▶ [Requirement]
Although the data below contains pictures, please reproduce only its words, exactly.

(Stored data entries)
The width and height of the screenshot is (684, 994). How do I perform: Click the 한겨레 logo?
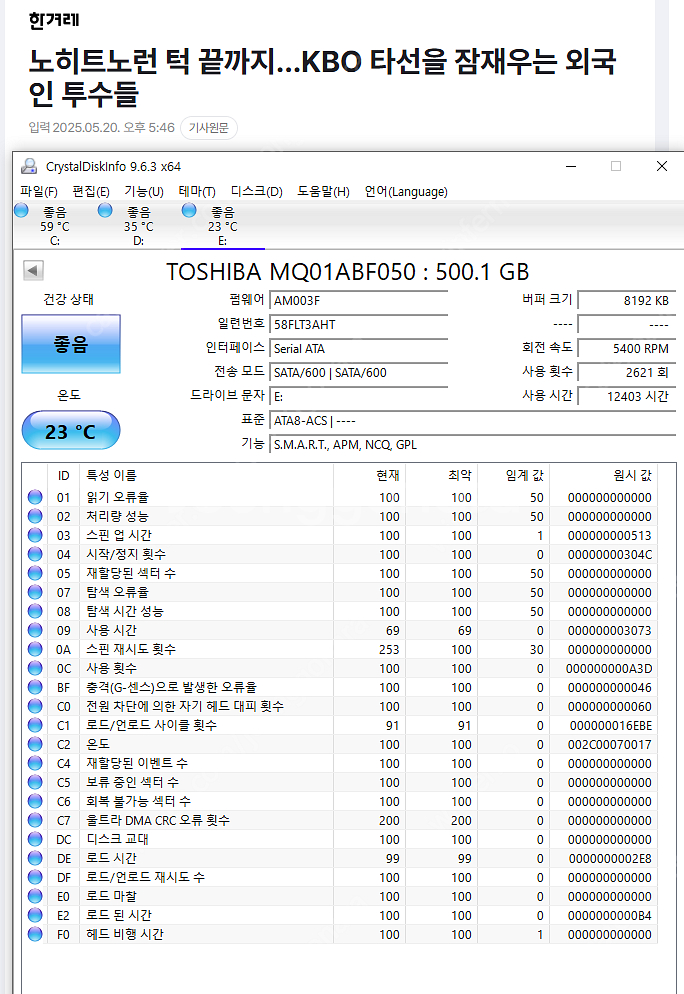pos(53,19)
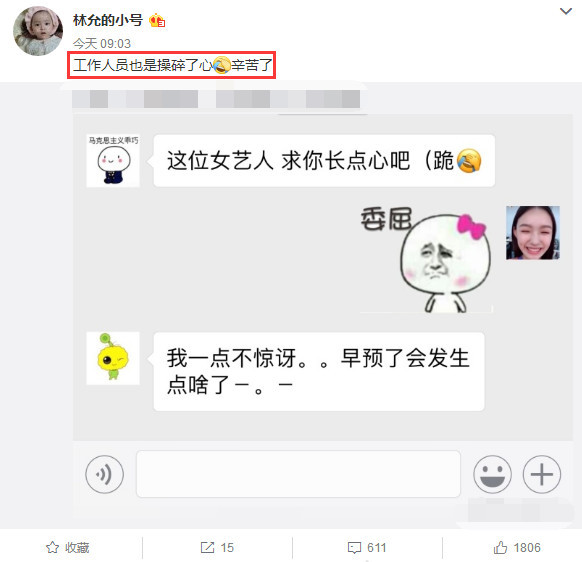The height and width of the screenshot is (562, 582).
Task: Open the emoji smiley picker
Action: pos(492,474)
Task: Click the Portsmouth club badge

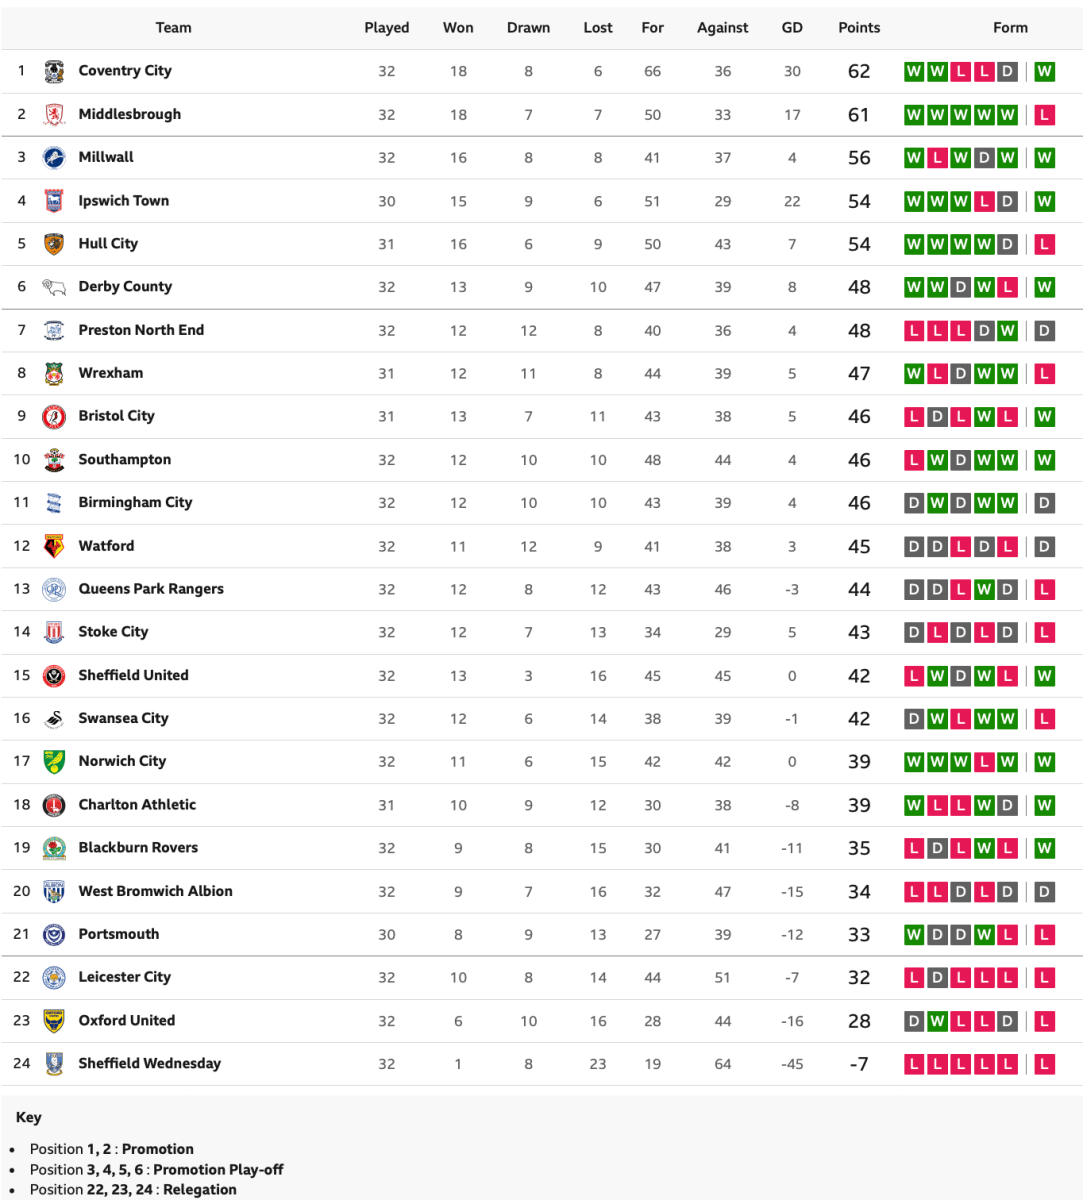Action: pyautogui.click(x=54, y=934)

▶ [Reply to the exercise]
The width and height of the screenshot is (684, 994). How do I perform: Click the 한겨레 logo?
pos(53,19)
The height and width of the screenshot is (562, 582).
Task: Open the emoji smiley picker
Action: pos(492,474)
Task: Click the Portsmouth club badge

Action: pyautogui.click(x=54, y=934)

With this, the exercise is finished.